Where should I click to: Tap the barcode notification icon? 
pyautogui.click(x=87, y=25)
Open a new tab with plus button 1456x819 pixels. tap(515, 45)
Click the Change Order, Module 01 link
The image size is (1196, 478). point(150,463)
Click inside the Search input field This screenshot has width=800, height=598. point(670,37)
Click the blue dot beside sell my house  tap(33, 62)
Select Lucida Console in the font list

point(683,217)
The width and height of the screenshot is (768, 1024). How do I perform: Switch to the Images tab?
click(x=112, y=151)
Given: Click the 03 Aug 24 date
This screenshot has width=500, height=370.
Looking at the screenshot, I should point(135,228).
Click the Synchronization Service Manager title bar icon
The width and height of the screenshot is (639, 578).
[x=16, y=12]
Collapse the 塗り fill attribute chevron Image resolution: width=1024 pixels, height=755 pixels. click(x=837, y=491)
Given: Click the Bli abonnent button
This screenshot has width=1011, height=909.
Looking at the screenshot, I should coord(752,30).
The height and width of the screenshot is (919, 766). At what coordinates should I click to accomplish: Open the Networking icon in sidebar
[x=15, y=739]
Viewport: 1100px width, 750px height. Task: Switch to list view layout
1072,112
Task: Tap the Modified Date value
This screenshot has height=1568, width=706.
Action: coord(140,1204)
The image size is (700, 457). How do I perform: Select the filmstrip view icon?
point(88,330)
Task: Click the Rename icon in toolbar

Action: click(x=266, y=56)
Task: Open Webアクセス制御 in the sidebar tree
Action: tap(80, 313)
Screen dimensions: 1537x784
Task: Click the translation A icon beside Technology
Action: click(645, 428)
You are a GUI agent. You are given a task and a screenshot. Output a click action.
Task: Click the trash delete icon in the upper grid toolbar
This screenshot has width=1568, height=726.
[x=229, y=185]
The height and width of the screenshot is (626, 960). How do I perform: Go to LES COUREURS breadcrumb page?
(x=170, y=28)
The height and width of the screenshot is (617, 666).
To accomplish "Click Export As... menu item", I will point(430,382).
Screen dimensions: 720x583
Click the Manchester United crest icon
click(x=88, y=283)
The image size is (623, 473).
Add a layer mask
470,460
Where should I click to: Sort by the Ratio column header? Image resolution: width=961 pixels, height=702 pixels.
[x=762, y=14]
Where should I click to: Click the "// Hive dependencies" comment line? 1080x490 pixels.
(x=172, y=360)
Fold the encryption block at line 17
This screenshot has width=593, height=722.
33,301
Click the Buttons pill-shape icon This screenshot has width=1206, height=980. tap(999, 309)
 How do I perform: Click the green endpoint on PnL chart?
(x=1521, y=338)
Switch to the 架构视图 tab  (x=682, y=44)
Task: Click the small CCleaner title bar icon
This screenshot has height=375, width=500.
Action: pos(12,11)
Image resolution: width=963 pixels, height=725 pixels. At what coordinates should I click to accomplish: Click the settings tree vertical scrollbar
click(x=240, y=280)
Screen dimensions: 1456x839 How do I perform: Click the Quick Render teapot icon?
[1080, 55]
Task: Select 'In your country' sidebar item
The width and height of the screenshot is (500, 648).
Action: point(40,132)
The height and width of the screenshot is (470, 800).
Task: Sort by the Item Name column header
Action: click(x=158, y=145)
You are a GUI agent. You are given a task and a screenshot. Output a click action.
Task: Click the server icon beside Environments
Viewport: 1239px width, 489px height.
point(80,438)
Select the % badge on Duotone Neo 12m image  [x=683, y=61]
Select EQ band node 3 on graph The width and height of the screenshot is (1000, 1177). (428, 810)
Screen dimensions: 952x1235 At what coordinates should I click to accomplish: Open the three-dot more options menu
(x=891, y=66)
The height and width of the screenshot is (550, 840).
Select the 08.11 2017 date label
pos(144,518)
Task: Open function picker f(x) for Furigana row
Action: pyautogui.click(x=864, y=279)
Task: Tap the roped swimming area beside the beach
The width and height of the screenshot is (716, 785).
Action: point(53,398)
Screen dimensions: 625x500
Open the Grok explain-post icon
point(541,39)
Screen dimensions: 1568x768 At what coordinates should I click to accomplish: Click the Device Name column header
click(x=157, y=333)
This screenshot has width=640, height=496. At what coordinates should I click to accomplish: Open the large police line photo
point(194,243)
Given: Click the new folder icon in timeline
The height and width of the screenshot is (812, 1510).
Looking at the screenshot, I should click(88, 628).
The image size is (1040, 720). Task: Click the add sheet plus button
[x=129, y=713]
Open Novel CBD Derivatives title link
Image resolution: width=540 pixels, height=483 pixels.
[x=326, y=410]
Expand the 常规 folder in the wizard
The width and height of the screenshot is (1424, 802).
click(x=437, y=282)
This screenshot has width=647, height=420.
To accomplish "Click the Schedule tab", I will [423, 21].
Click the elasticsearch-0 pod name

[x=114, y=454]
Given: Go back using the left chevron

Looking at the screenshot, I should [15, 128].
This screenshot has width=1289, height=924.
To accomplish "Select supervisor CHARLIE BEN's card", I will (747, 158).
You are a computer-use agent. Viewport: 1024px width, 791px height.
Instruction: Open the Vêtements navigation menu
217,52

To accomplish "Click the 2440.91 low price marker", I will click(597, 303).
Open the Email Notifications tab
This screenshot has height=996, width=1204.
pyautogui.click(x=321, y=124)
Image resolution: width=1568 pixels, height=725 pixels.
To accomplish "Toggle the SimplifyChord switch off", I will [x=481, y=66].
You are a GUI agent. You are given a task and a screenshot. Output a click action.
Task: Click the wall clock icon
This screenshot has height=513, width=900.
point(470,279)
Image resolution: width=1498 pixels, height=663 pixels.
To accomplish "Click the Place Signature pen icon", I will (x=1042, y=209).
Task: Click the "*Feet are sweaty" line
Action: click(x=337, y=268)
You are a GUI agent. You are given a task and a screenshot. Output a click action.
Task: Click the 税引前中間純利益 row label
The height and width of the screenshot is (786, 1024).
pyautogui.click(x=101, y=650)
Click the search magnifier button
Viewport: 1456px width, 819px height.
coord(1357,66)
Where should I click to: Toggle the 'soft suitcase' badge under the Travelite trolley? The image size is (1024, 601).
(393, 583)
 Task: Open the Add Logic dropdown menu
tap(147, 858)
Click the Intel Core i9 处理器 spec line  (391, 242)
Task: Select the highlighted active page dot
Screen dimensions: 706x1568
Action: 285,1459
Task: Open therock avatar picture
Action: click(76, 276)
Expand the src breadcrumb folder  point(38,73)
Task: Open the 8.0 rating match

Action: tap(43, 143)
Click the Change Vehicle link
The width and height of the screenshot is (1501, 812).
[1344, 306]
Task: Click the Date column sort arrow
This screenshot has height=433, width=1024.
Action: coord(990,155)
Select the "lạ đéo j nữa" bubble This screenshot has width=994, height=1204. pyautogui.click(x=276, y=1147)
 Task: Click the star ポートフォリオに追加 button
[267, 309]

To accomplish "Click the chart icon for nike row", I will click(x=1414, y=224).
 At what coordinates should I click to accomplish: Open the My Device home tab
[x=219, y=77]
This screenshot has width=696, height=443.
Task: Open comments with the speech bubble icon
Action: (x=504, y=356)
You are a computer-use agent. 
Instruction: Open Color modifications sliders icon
+---+
Directions:
Return only the stretch of the material above from the line holding "Select EQ band" through the line holding "Task: Click the wall clock icon", copied exactly.

Solution below:
Select EQ band node 3 on graph The width and height of the screenshot is (1000, 1177). (428, 810)
Screen dimensions: 952x1235 At what coordinates should I click to accomplish: Open the three-dot more options menu
(x=891, y=66)
The height and width of the screenshot is (550, 840).
Select the 08.11 2017 date label
pos(144,518)
Task: Open function picker f(x) for Furigana row
Action: pyautogui.click(x=864, y=279)
Task: Tap the roped swimming area beside the beach
The width and height of the screenshot is (716, 785).
Action: point(53,398)
Screen dimensions: 625x500
Open the Grok explain-post icon
point(541,39)
Screen dimensions: 1568x768 At what coordinates should I click to accomplish: Click the Device Name column header
click(x=157, y=333)
This screenshot has width=640, height=496. At what coordinates should I click to accomplish: Open the large police line photo
point(194,243)
Given: Click the new folder icon in timeline
The height and width of the screenshot is (812, 1510).
Looking at the screenshot, I should click(88, 628).
The image size is (1040, 720). Task: Click the add sheet plus button
[x=129, y=713]
Open Novel CBD Derivatives title link
Image resolution: width=540 pixels, height=483 pixels.
[x=326, y=410]
Expand the 常规 folder in the wizard
The width and height of the screenshot is (1424, 802).
click(x=437, y=282)
This screenshot has width=647, height=420.
To accomplish "Click the Schedule tab", I will [423, 21].
Click the elasticsearch-0 pod name

[x=114, y=454]
Given: Go back using the left chevron

Looking at the screenshot, I should [15, 128].
This screenshot has width=1289, height=924.
To accomplish "Select supervisor CHARLIE BEN's card", I will (747, 158).
You are a computer-use agent. Viewport: 1024px width, 791px height.
Instruction: Open the Vêtements navigation menu
217,52

To accomplish "Click the 2440.91 low price marker", I will click(597, 303).
Open the Email Notifications tab
This screenshot has height=996, width=1204.
pyautogui.click(x=321, y=124)
Image resolution: width=1568 pixels, height=725 pixels.
To accomplish "Toggle the SimplifyChord switch off", I will [x=481, y=66].
You are a GUI agent. You are given a task and a screenshot. Output a click action.
Task: Click the wall clock icon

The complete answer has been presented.